Exercise description —
All records shown below should be given again, character for character.

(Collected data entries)
####
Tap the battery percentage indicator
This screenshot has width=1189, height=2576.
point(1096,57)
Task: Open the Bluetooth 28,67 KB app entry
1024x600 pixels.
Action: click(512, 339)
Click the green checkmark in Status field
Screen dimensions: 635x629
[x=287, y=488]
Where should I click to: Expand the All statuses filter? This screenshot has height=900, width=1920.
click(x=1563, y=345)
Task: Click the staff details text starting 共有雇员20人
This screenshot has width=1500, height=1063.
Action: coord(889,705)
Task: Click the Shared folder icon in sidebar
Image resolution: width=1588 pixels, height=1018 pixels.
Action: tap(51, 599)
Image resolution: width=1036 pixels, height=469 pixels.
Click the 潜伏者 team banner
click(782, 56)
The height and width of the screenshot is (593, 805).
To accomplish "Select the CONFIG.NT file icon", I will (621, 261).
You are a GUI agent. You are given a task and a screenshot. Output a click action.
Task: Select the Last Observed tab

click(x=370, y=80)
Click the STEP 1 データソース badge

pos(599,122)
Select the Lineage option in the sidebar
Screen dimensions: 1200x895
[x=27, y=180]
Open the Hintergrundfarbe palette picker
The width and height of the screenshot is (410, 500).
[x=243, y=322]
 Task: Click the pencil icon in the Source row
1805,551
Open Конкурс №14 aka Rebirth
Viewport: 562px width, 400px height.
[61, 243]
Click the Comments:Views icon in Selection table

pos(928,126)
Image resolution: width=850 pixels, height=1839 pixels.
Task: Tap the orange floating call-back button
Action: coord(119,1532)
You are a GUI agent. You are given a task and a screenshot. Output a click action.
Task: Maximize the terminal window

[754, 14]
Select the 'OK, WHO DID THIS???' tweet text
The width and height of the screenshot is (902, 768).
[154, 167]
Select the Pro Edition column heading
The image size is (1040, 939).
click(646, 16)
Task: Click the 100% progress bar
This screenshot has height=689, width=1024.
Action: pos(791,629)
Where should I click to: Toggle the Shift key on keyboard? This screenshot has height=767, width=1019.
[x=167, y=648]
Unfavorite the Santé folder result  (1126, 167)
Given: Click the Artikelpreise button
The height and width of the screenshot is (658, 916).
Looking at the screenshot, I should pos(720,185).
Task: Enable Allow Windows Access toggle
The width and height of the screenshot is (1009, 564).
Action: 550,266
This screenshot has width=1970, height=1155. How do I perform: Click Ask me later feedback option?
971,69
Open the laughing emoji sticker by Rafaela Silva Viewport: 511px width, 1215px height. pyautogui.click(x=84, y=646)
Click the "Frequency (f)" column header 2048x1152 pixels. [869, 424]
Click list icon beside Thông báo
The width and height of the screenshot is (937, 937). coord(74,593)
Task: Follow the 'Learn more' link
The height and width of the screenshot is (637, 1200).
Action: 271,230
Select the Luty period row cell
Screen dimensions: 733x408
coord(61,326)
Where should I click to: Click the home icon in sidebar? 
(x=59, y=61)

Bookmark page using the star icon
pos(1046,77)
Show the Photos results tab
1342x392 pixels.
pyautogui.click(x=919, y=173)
####
Result —
Tap the battery percentage indicator
This screenshot has width=1189, height=2576.
point(1096,57)
Task: Open the Bluetooth 28,67 KB app entry
1024x600 pixels.
Action: click(512, 339)
Click the green checkmark in Status field
Screen dimensions: 635x629
[x=287, y=488]
Where should I click to: Expand the All statuses filter? This screenshot has height=900, width=1920.
click(x=1563, y=345)
Task: Click the staff details text starting 共有雇员20人
This screenshot has width=1500, height=1063.
Action: coord(889,705)
Task: Click the Shared folder icon in sidebar
Image resolution: width=1588 pixels, height=1018 pixels.
Action: tap(51, 599)
Image resolution: width=1036 pixels, height=469 pixels.
Click the 潜伏者 team banner
click(782, 56)
The height and width of the screenshot is (593, 805).
To accomplish "Select the CONFIG.NT file icon", I will (621, 261).
You are a GUI agent. You are given a task and a screenshot. Output a click action.
Task: Select the Last Observed tab

click(x=370, y=80)
Click the STEP 1 データソース badge

pos(599,122)
Select the Lineage option in the sidebar
Screen dimensions: 1200x895
[x=27, y=180]
Open the Hintergrundfarbe palette picker
The width and height of the screenshot is (410, 500).
[x=243, y=322]
 Task: Click the pencil icon in the Source row
1805,551
Open Конкурс №14 aka Rebirth
Viewport: 562px width, 400px height.
[61, 243]
Click the Comments:Views icon in Selection table

pos(928,126)
Image resolution: width=850 pixels, height=1839 pixels.
Task: Tap the orange floating call-back button
Action: coord(119,1532)
You are a GUI agent. You are given a task and a screenshot. Output a click action.
Task: Maximize the terminal window

[754, 14]
Select the 'OK, WHO DID THIS???' tweet text
The width and height of the screenshot is (902, 768).
[154, 167]
Select the Pro Edition column heading
The image size is (1040, 939).
click(646, 16)
Task: Click the 100% progress bar
This screenshot has height=689, width=1024.
Action: pos(791,629)
Where should I click to: Toggle the Shift key on keyboard? This screenshot has height=767, width=1019.
[x=167, y=648]
Unfavorite the Santé folder result  (1126, 167)
Given: Click the Artikelpreise button
The height and width of the screenshot is (658, 916).
Looking at the screenshot, I should pos(720,185).
Task: Enable Allow Windows Access toggle
The width and height of the screenshot is (1009, 564).
Action: 550,266
This screenshot has width=1970, height=1155. How do I perform: Click Ask me later feedback option?
971,69
Open the laughing emoji sticker by Rafaela Silva Viewport: 511px width, 1215px height. pyautogui.click(x=84, y=646)
Click the "Frequency (f)" column header 2048x1152 pixels. [869, 424]
Click list icon beside Thông báo
The width and height of the screenshot is (937, 937). coord(74,593)
Task: Follow the 'Learn more' link
The height and width of the screenshot is (637, 1200).
Action: 271,230
Select the Luty period row cell
Screen dimensions: 733x408
coord(61,326)
Where should I click to: Click the home icon in sidebar? 
(x=59, y=61)

Bookmark page using the star icon
pos(1046,77)
Show the Photos results tab
1342x392 pixels.
pyautogui.click(x=919, y=173)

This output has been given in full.